**Written task**. Convert the listing lines from the one containing "Image resolution: width=1389" through the one containing "Switch to the", inclusive, into a Markdown table with the columns No. and Text, skipping any blank lines.

**Supplied entries**.
-*-*-

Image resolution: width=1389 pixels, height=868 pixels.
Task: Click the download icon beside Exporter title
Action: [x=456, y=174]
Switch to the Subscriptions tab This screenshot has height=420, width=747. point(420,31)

-*-*-

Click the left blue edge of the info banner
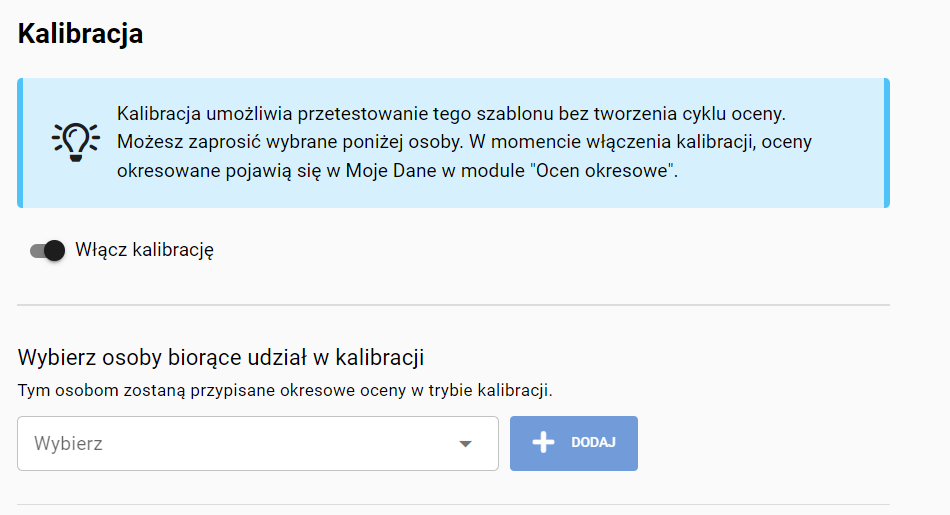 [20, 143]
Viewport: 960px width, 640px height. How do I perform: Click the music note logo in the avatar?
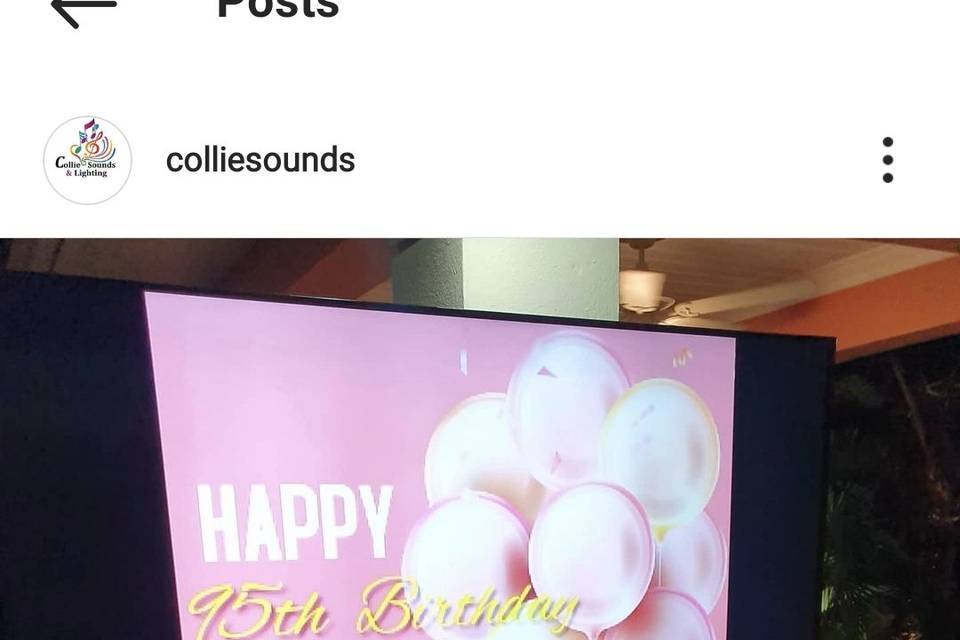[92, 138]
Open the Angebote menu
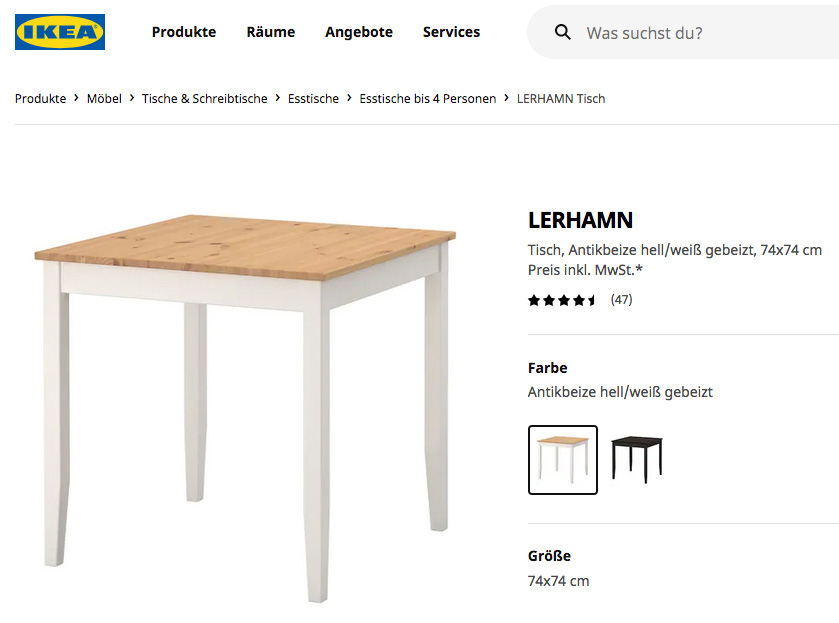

-*-*-

**Solution to this task**.
| No. | Text |
|---|---|
| 1 | Image resolution: width=1389 pixels, height=868 pixels. |
| 2 | Task: Click the download icon beside Exporter title |
| 3 | Action: [x=456, y=174] |
| 4 | Switch to the Subscriptions tab This screenshot has height=420, width=747. point(420,31) |